The 67th Session of the United Nations Scientific Committee on the Effects of Atomic Radiation (UNSCEAR) Went Virtual in 2020
The entire world had to reinvent the way it works in response to the COVID-19 pandemic, and the United Nations Scientific Committee on the Effects of Atomic Radiation (UNSCEAR) was no different. For the first time in history, UNSCEAR held its 67th Session virtually (instead of hosting it in Vienna) from November 2 to 6, 2020.
The online meeting was attended by over 200 participants from 27 member states, four observer countries, and 11 international observer organizations, as well as numerous consultants and experts.
- Republic of Korea
- United Kingdom
- United States
- United Arab Emirates
International observer organizations
- European Union
- Food and Agriculture Organization
- International Agency for Research on Cancer
- International Atomic Energy Agency
- International Commission on Radiation Units and Measurements
- International Commission on Radiological Protection
- International Labour Organization
- Nuclear Energy Agency
- Preparatory Commission for the Comprehensive Nuclear-Test-Ban Treaty Organization
- United Nations Environment Programme
- World Health Organization
The Canadian delegation consisted of scientists from Health Canada, the Canadian Nuclear Safety Commission, and ARCADIS Canada Inc.
The Canadian delegation
- Jing Chen (representative)
- Ruth Wilkins (alternate)
- Janet Gaskin (advisor)
Canadian Nuclear Safety Commission
- Kiza Sauvé (advisor)
- Rachel Lane (advisor)
- Julie Burtt (advisor)
ARCADIS Canada Inc.
- Douglas Chambers (advisor)
While working hard reviewing session documents, the Canadian delegation also had a lot of fun in our team meetings (see photo).
The Canadian delegation: (top, left to right) Julie Burtt, Douglas Chambers, Ruth Wilkins; (middle, left to right) Jing Chen, Janet Gaskin, Kiza Sauvé; (bottom) Rachel Lane.
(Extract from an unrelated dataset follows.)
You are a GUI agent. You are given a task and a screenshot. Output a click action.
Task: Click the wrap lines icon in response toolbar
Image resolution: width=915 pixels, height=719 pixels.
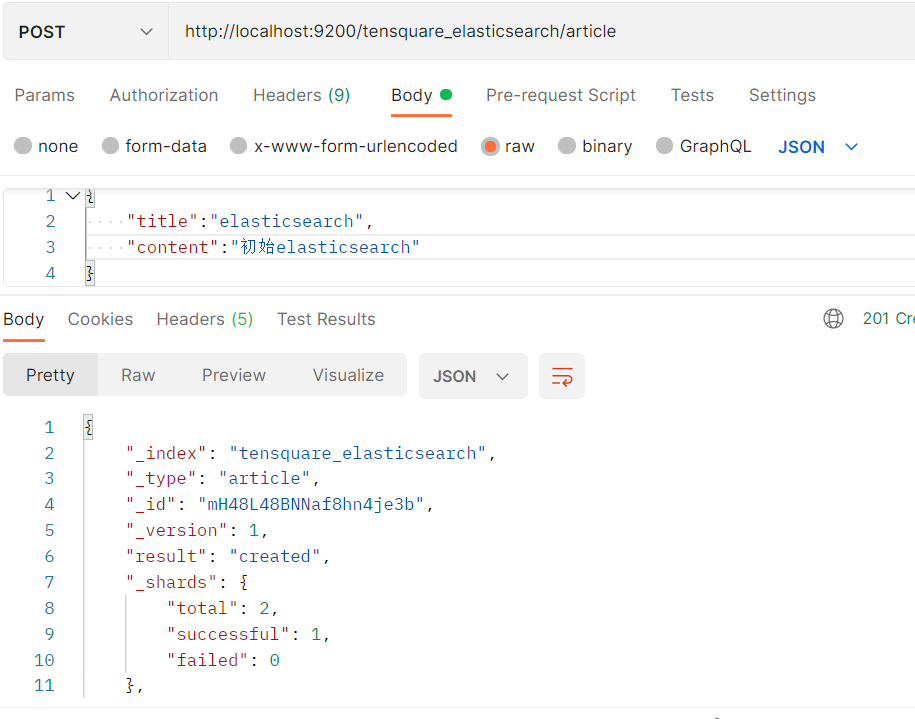[562, 376]
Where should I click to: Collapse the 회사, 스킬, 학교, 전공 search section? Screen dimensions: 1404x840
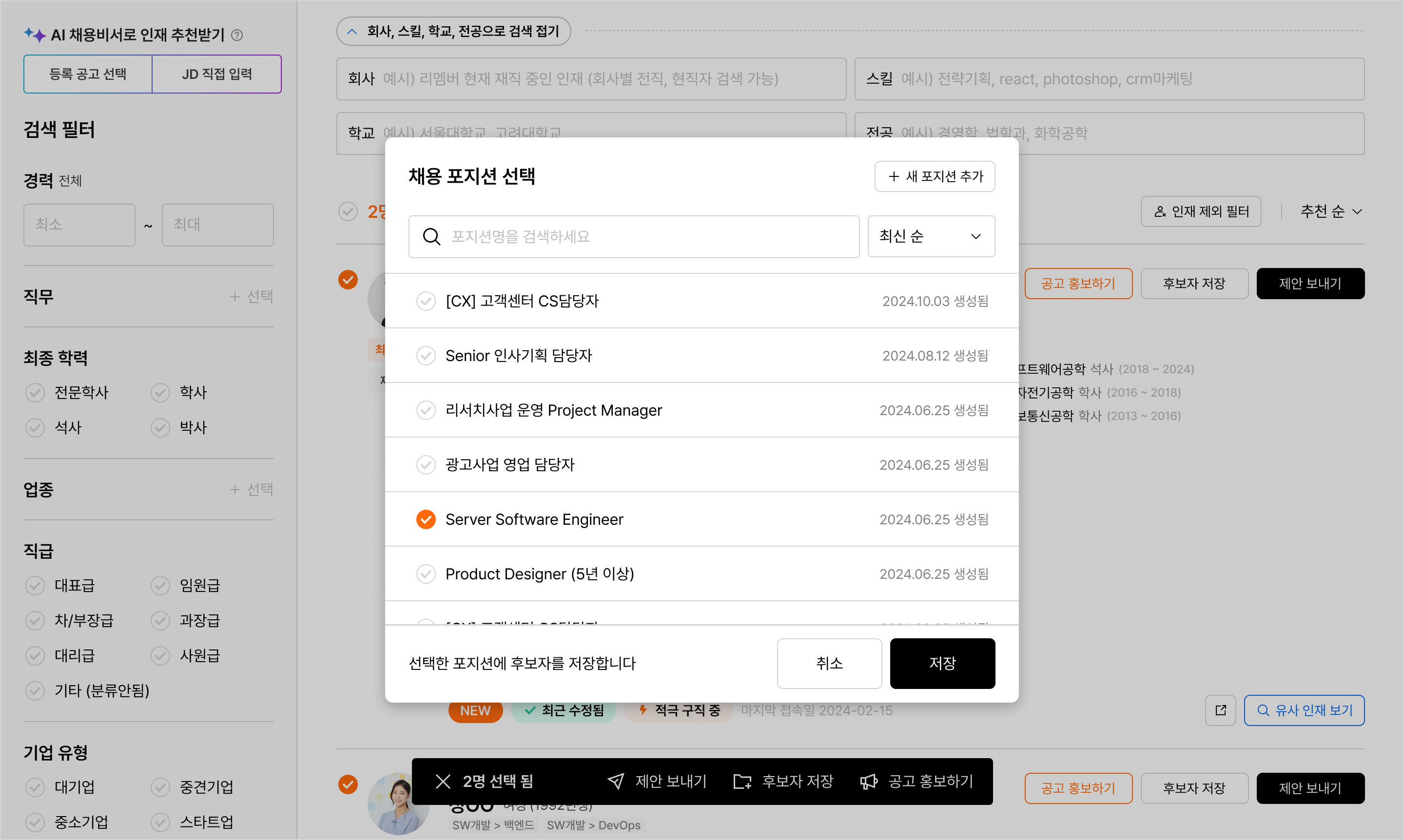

Prior to the session, the Canadian delegates, supported by several Canadian experts, reviewed and provided constructive comments on the following four draft reports:
- Evaluation of Medical Exposures to Ionizing Radiation
- Biological Mechanisms Relevant for the Inference of Cancer Risks from Low-Dose Radiation
- Levels and Effects of Radiation Exposure Due to the Accident at the Fukushima Daiichi Nuclear Power Station: Implications of Information Published Since the 2013 UNSCEAR Report
- Evaluation of Occupational Exposures to Ionizing Radiation
After several years of technical review, UNSCEAR approved all of the documents except Evaluation of Occupational Exposures to Ionizing Radiation for publication after its 67th Session. Publication of the Fukushima document was a top priority for UNSCEAR to ensure publication in time for the 10th anniversary (in March 2021) of the devastating earthquake, tsunami, and nuclear accident in Japan. The fourth document, Evaluation of Occupational Exposures to Ionizing Radiation, will go through another detailed review, with approval for publication anticipated after the 68th Session of UNSCEAR in June 2021.
UNSCEAR also considered the following progress reports:
- Second Primary Cancer After Radiotherapy
- Epidemiological Studies of Radiation and Cancer
- Public Exposure due to Ionizing Radiation from Natural and Man-Made Sources
- Implementation of the Committee’s Strategy to Improve Collection, Analysis and Dissemination of Data on Radiation Exposures
- Implementation of Public Information and Outreach for 2020 to 2024
At the time of the meeting, the UNSCEAR Secretariat was facing the stress of additional restrictions imposed in Vienna due to a second (and much larger) wave of COVID-19 infections. To add to this difficulty, a senseless act of violence occurred in Vienna on the evening of the first day of the meeting. In the face of these difficult conditions, the Secretariat demonstrated tremendous resilience and ensured the meeting progressed successfully. In these uncertain times, I am comforted by the professionalism and hard work of so many sharing a common goal of scientific rigour.
Julie Burtt is a radiation and health sciences officer with the Canadian Nuclear Safety Commission. Her research focuses on potential health effects from exposure to low doses of radiation. She was an advisor for the Canadian delegation to the United Nations Scientific Committee on the Effects of Atomic Radiation (UNSCEAR) in 2019 and 2020.
1. Five people died (including one assailant) and 17 others were wounded in a terrorist shooting in the heart of Vienna on Monday, November 2, 2020.